It goes without saying that forests are important. As the lung of our planet, they strongly contribute to converting carbon dioxide that we exhale into oxygen for us to breath. Since the dawn of civilization, forests have been under threat. Forests are harvested for wood and many other resources and cleared to make room for farmland and buildings. But attitudes toward forests are changing. Foresters are working harder to make sure our forests can be regenerated for civilization’s many needs and wants.
Forests cover about 14.5 million square miles and about 28 thousand square miles are lost yearly. International initiatives have been launched to halt deforestation and increase reforestation. In fact, the 2011 Bonn Challenge and the 2014 New York Declaration on Forests have a combined aim to restore 580 thousand square miles of forest by 2020 and 1.35 million square miles by 2030. Resources to enable this are limited, so how best to allocate them?
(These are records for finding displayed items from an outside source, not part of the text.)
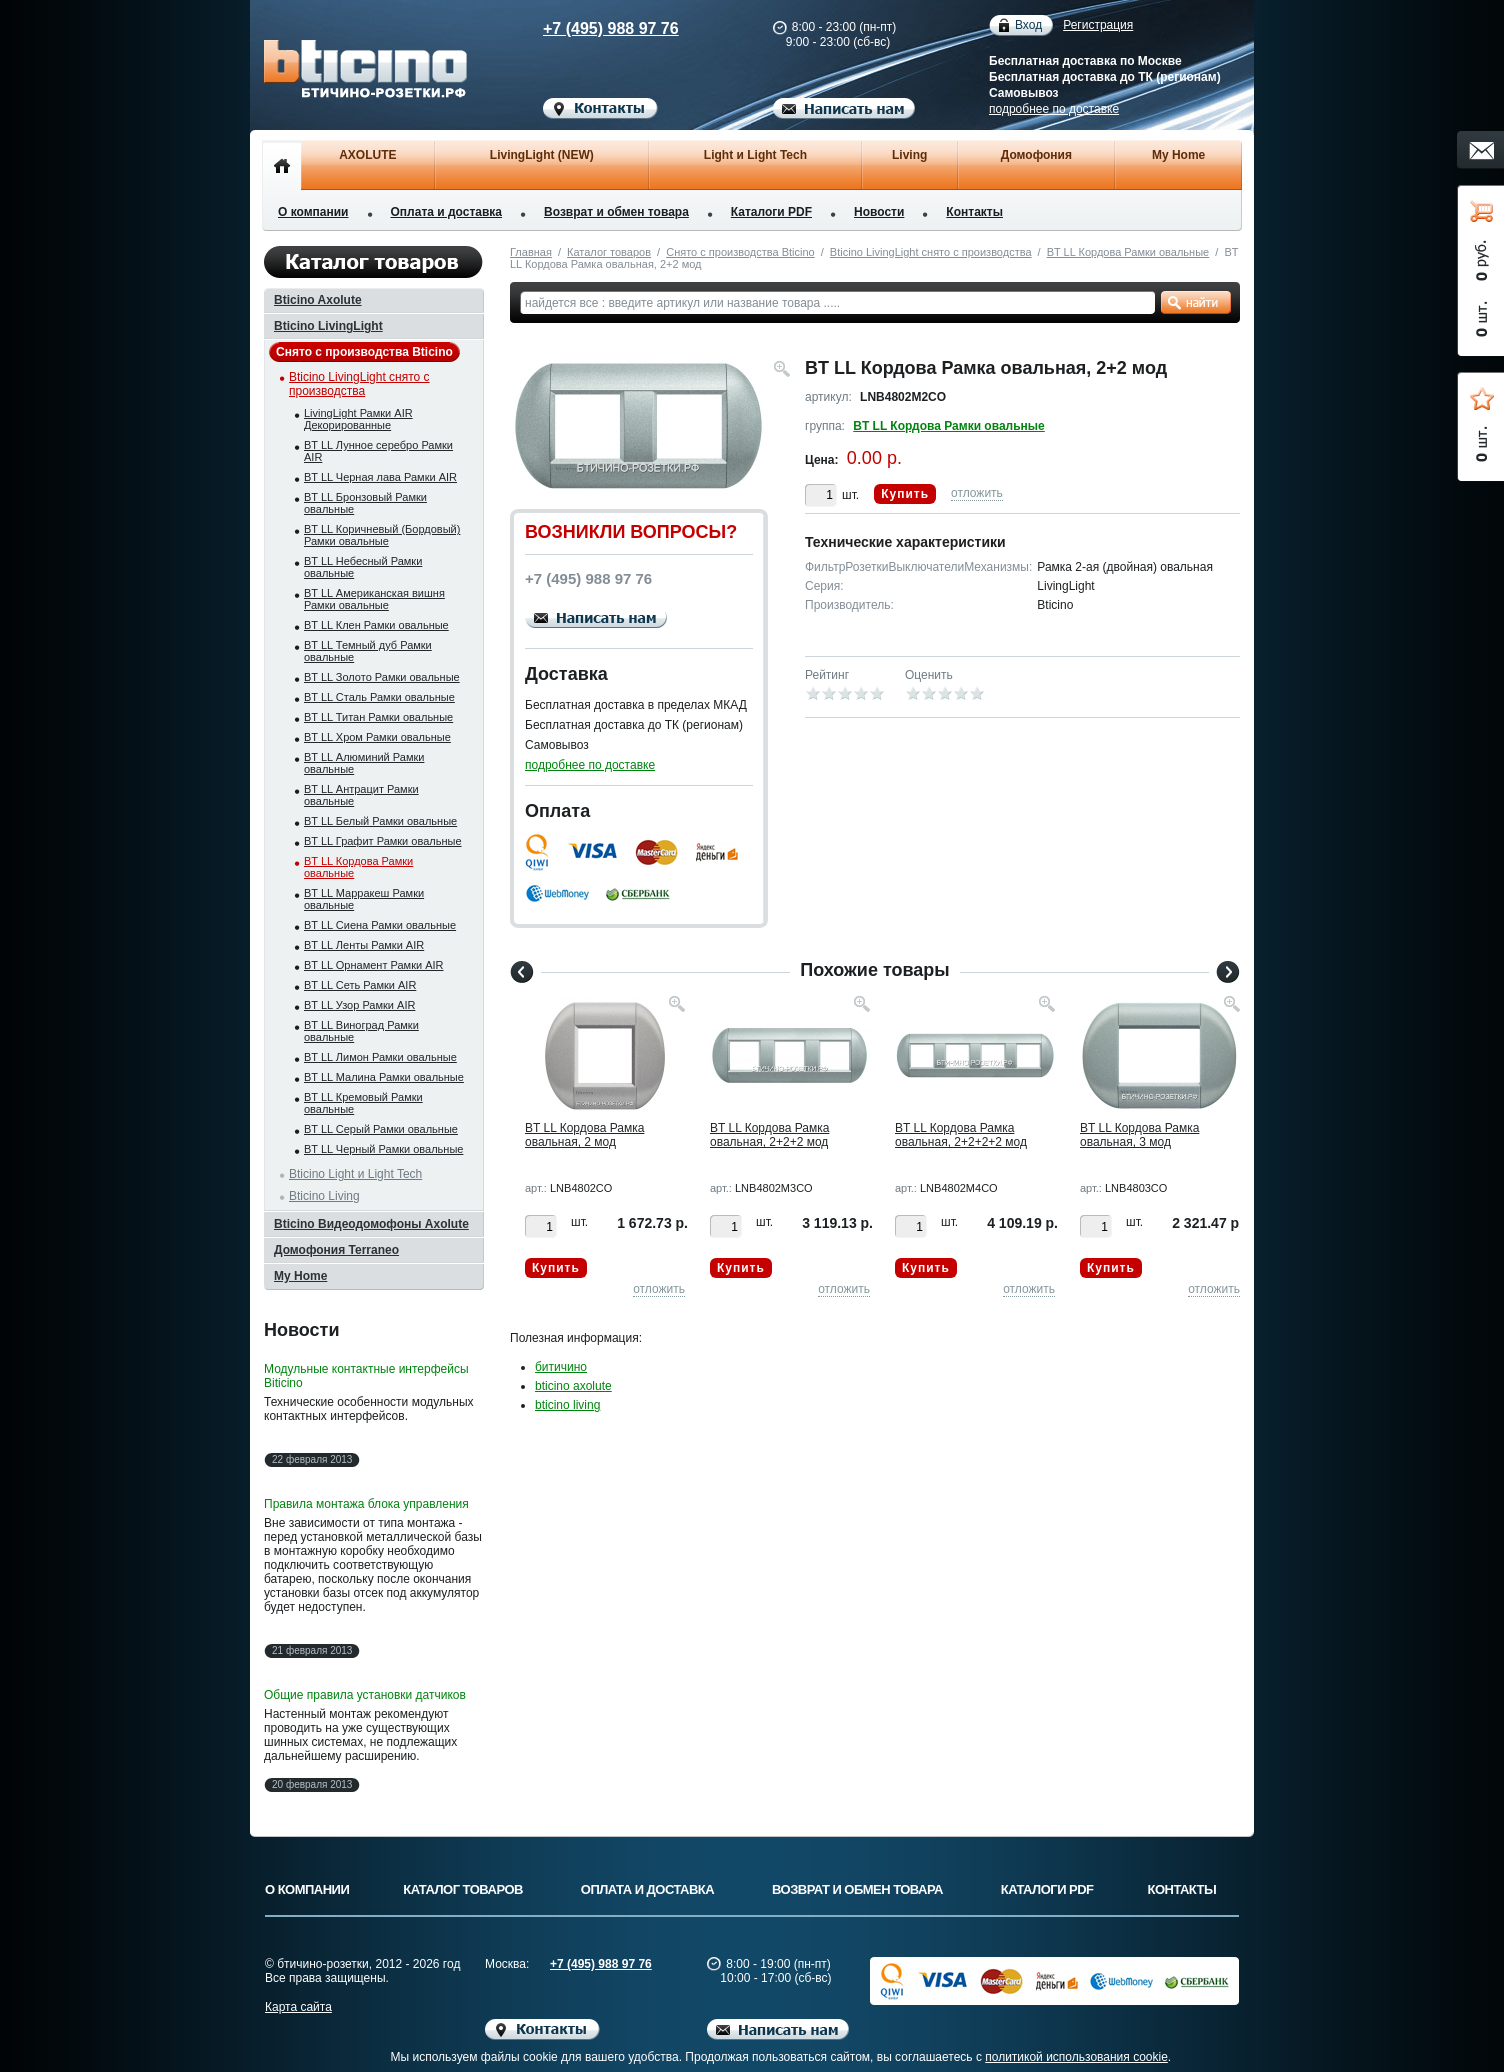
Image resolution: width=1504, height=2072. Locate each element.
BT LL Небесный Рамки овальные (363, 567)
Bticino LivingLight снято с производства (931, 252)
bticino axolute (573, 1386)
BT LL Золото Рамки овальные (382, 677)
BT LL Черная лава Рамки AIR (380, 477)
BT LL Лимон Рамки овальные (380, 1057)
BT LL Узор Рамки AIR (359, 1005)
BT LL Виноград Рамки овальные (361, 1031)
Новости (879, 212)
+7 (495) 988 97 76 (592, 28)
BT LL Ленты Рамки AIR (364, 945)
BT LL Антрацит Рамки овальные (361, 795)
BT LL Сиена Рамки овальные (380, 925)
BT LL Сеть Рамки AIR (360, 985)
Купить (905, 494)
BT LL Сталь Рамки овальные (379, 697)
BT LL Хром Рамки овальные (377, 737)
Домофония (1036, 155)
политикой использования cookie (1076, 2057)
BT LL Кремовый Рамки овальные (363, 1103)
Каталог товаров (609, 252)
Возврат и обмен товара (616, 212)
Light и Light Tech (755, 155)
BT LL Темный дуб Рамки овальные (368, 651)
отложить (977, 493)
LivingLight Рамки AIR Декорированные (358, 419)
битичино (561, 1367)
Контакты (974, 212)
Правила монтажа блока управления (366, 1504)
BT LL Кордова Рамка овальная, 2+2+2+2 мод (961, 1135)
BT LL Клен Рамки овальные (376, 625)
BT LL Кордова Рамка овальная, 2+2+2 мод (769, 1135)
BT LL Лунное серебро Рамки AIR (378, 451)
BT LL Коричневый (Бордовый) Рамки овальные (382, 535)
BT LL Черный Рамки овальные (383, 1149)
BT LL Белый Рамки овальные (380, 821)
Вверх (1317, 2009)
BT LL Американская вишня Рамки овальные (374, 599)
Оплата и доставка (447, 212)
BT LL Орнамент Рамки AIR (374, 965)
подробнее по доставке (1054, 109)
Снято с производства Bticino (740, 252)
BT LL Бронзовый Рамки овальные (365, 503)
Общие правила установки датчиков (365, 1695)
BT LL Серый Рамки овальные (381, 1129)
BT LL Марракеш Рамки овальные (364, 899)
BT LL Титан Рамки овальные (378, 717)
In a recent paper published in PLOS One and led by Paula Meli of the Universidade de Sao Paolo, Brazil, an international research group collected and organized data from forest restoration work occurring all over the world. They surveyed 166 forest restoration studies covering 132 locations in 41 countries to assess the differences in passive vs active restoration. Passive restoration is one where the human influence in the environment is removed, and the forest is left alone to heal and recover, whereas active restoration continues human interventions in an effort to accelerate recovery; often by replanting, soil addition, and even creating new topography.
Forest recovery reclaims land previously used by humans for three main activities: agriculture, logging, and mining. Meli and her team examined recovery using metrics tied to forest abundance, diversity of species, and soil nutrient content, but also amount of rainfall, and where the forest is located (temperate vs tropical). When scientists need to determine how well a recovery intervention works, they have to choose “metrics” or indicators for success. The team’s goals here were to determine the important factors affecting recovery and to identify how to best invest scarce financial resources to help recover as much forest as possible.
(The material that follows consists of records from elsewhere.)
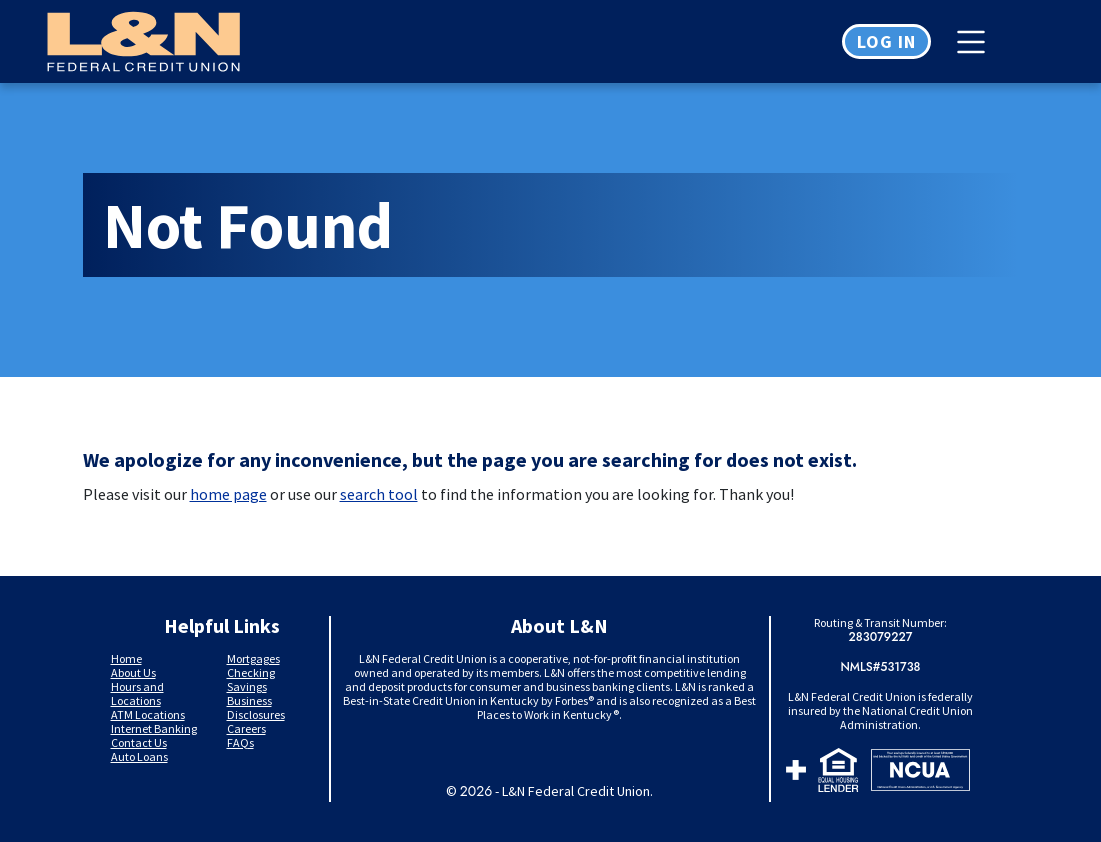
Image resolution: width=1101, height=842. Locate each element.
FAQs (240, 742)
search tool (379, 494)
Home (126, 658)
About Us (133, 672)
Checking (251, 672)
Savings (247, 686)
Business (249, 700)
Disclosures (256, 714)
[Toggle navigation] (976, 42)
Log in (886, 41)
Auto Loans (139, 756)
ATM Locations (148, 714)
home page (228, 494)
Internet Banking (154, 728)
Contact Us (139, 742)
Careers (246, 728)
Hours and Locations (137, 693)
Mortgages (253, 658)
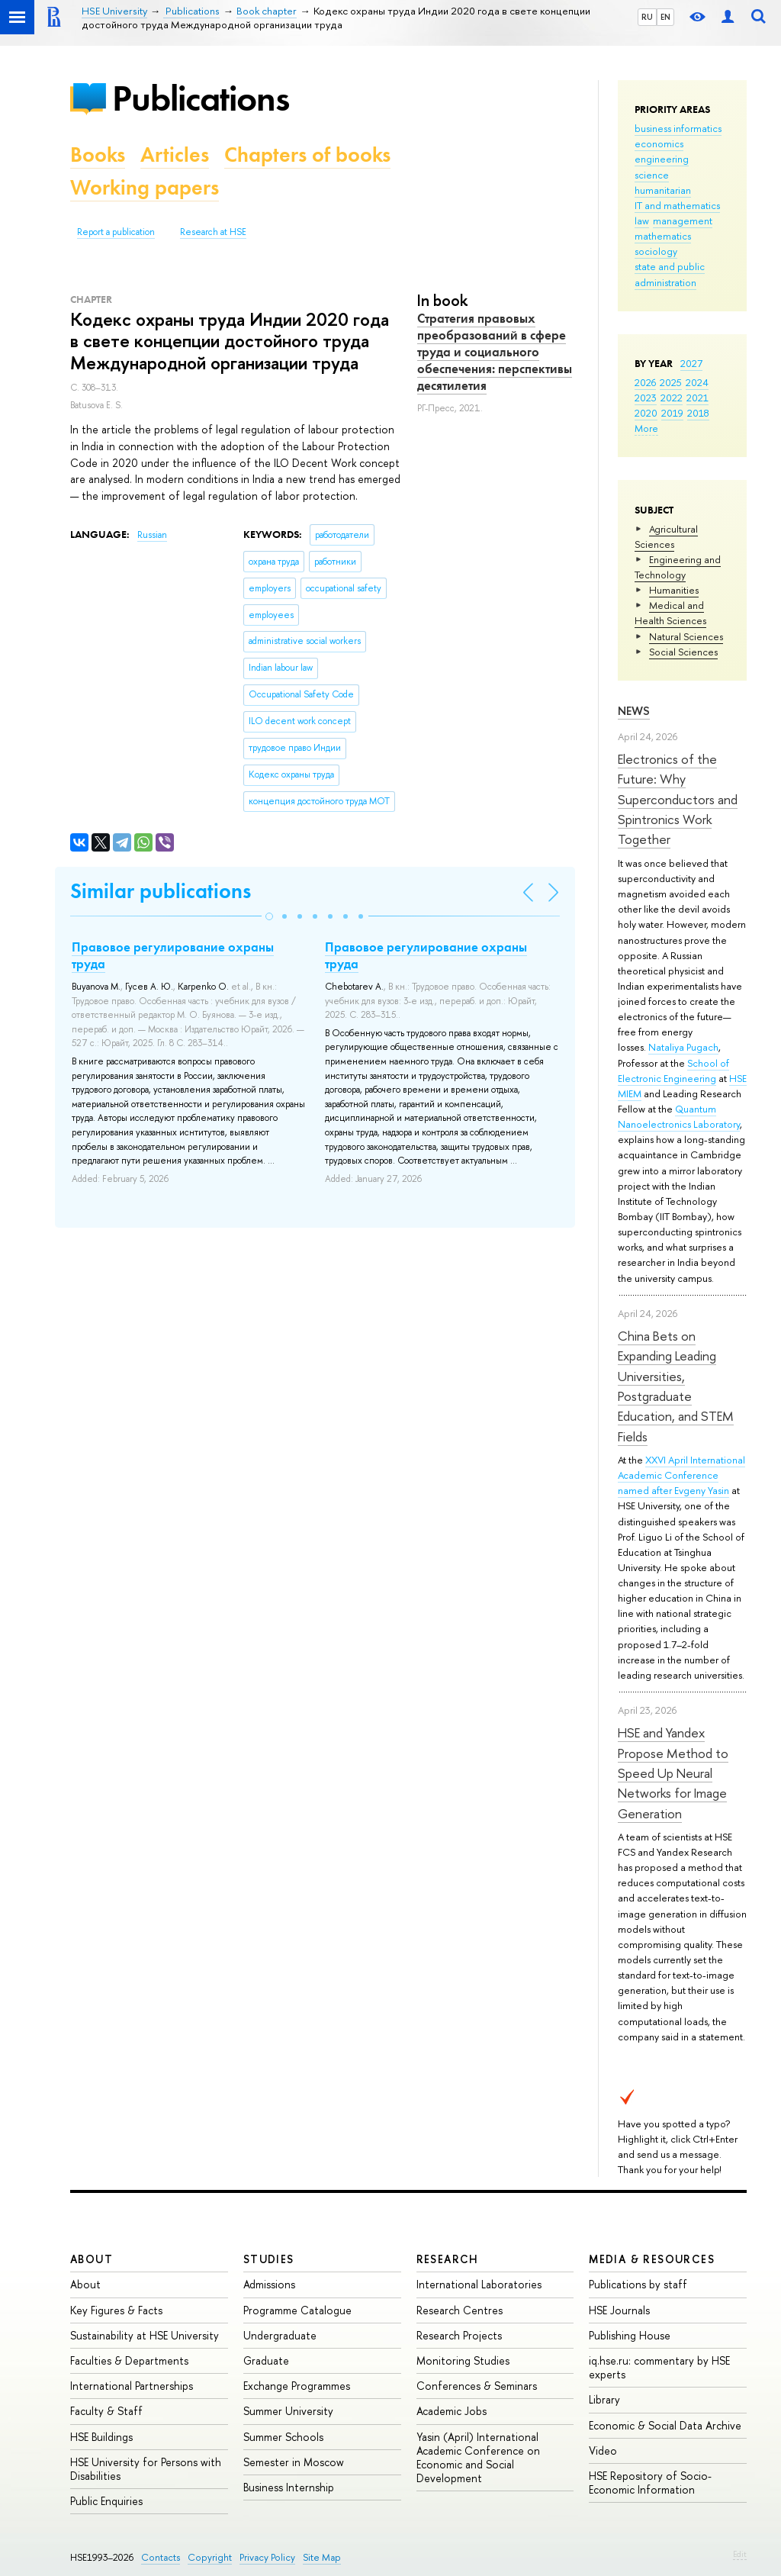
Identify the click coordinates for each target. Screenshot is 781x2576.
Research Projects (459, 2335)
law (642, 220)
The degree of recovery depended on what metric was assessed, showcasing the need to create precise recovery goals for land use managers, rather than lofty poorly-defined expressions of healing the forest. Indeed, the results varied between recovery of abundance, diversity, and soil nutrient value. Also, recovery did not always increase or decrease steadily. For example, the number of young trees in a recovering forest sometimes overshot the original tree abundance, only to come down as the trees matured.
Perhaps the most startling conclusion is that for most instances, leaving the forest alone to heal is just as effective as spending money to help it heal. This was particularly true for formerly logged sites. Former agricultural sites healed more slowly because of low nutrient content, but healed well nonetheless. Mining sites benefited most from active recovery using a combination of planting, soil addition, and “topographic recontouring” (a fancy way of saying “filling holes”). Most forests recovered completely in a few decades and within a decade for logged sites. More work needs to be done to compare active and passive recovery by performing such comparative work on the same plot of land.
The authors conclude by advising land managers “to wait a few years to observe the rate and direction of natural recovery, before investing in active restoration efforts”. Earth seems to do fine given enough time, which helps forest managers as well as budget managers.